• [Extracted text]
※
Here's a Big Hug and Thanks for you and all our men and women in the service. I truly Thank God for the freedom I have. I am so proud to be an American. God Bless You All !!!!!!!!!

nice to hear the great and special stuff from you all. america is so special thanks to all who sacrificed. my dad was on the great USS IOWA.

Everytime a family celebrates Memorial Day with a cookout and all the relatives get together,should remember that there is a veteran who could not enjoy this day. He never had a chance to have children,grand children that could visit on this day & have a cookout in the back yard. He saw the world in a bad way & tried to make it better so we could have a good day with our loved ones. James D. USMC 69-71

hey u all r true heros and i wish i could tell u all in person how thankful i am for people like u

I am a Viet Nam vet, and it has always been a long long dream to meet a Medal of Honor winner. They are what this country is all about.

God Bless you! Thank you.

In 30 years military service, while politicians and media babble on, the men and women I've served with have done their duty honorably all over the world. Seeing the world through their eyes, you should cherish America all the more. Without their sacrifice, the world would not be better off today - men and women labored unware in the hours before WW2, Korea, Vietnam, the Gulf War, or Sept 11th 2001, that hateful people will always try to destroy what they hate - there is no peace through words alone. Praise a veteran for his or her service anytime.
※
• [Questions on the material]
(a) In the messages to veterans, which ship does one writer say their dad served on?
(b) Decide whether each statement agrees with the messages to veterans, and support each yes or no with the deciding words: (i) One writer is a Viet Nam vet. (ii) The writer with 30 years of military service says peace can be reached through words alone. (iii) James D. signs with the years 69-71.
(c) Please continue the messages to veterans from where they stop.

Records from a data collection:
※
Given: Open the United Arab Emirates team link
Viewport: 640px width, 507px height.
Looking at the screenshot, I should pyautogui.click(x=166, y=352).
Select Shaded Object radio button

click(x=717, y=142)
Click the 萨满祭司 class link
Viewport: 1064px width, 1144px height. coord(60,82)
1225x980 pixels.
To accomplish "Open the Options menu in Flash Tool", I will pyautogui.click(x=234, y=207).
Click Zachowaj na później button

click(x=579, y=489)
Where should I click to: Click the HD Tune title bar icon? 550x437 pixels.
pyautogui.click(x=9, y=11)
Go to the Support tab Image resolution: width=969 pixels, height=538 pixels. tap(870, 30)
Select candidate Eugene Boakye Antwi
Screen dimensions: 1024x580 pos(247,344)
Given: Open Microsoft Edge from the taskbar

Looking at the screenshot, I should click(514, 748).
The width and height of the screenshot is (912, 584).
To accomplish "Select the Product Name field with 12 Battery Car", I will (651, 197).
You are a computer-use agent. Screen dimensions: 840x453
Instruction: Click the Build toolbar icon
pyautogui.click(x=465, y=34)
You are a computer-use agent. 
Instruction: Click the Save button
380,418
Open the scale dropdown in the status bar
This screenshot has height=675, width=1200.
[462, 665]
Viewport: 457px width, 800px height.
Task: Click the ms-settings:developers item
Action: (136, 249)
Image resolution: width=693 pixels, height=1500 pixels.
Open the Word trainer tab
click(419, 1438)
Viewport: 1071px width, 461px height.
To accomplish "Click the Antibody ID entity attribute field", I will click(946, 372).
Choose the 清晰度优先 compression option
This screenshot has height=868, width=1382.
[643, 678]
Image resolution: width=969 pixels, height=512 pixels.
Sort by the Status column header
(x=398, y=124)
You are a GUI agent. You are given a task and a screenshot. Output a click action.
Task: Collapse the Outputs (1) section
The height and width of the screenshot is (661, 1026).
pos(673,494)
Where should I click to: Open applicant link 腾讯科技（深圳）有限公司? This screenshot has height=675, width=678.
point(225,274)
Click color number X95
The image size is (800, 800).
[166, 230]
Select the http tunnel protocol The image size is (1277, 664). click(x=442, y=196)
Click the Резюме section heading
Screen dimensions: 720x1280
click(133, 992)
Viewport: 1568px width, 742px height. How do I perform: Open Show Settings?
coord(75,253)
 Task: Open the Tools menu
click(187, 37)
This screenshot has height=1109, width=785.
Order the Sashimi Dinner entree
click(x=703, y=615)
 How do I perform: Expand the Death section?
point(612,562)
※
• [List of answers]
(a) The USS Iowa.

(b)
(i) Yes: "I am a Viet Nam vet"
(ii) No: "there is no peace through words alone"
(iii) Yes: "James D. USMC 69-71"

(c)
My son Zach Bass is is a new marine, As a worried parent, I pray to God they improve the medical services men before him have gotten! We hold you the highest honor, for our lives and freedom for others. Thank You, God Bless You. Now my son wants to be one of the Proud-

I am lucky enough to know John personally and can say that he is a man who walks as he talks. He has a peacefullness about his as a man who has nothing to prove. Most of his waking hours are spent helping others. he does love to fish...(and usually gives most of his catch away)

Truly Amazing!!

I would like to thank them all for keeping us free

we should honor our fallen heroes all the time, but this day is really special because it is Memorial Day in which we pay a special thank you to all of those serviceman and women for keeping our freedom. I was in the US ARMY for 9 years and felt it was my honor and privilage to serve my country. The Medal of Honor is a proud metal, to the ones that have recieved it and to those in the futher that will be honored with it. It is one of the greatest awards given. Thank you for the current military personnel and may God Bless all of you.

Duty, Honor, Country! Most of this current generation have no idea what these words mean. We are a weaker nation with more divisions and polarizations bacause we do not have a national draft that placed young men in the company of others that they would never have chosen as friends, and then learned to depend on them with their lives. The lessons of Gibbons is lost on us. I am a Proud Veteran, USMC 1969-71.

I have just returned from a short visit to the beaches of Normandy. My first stop was the US Cemetery & Memorial. What brought tears, well more tears when I seen the first "Known but to God" headstone, was out of the 9000+ white headstones, was the 3 with the names written in gold letters.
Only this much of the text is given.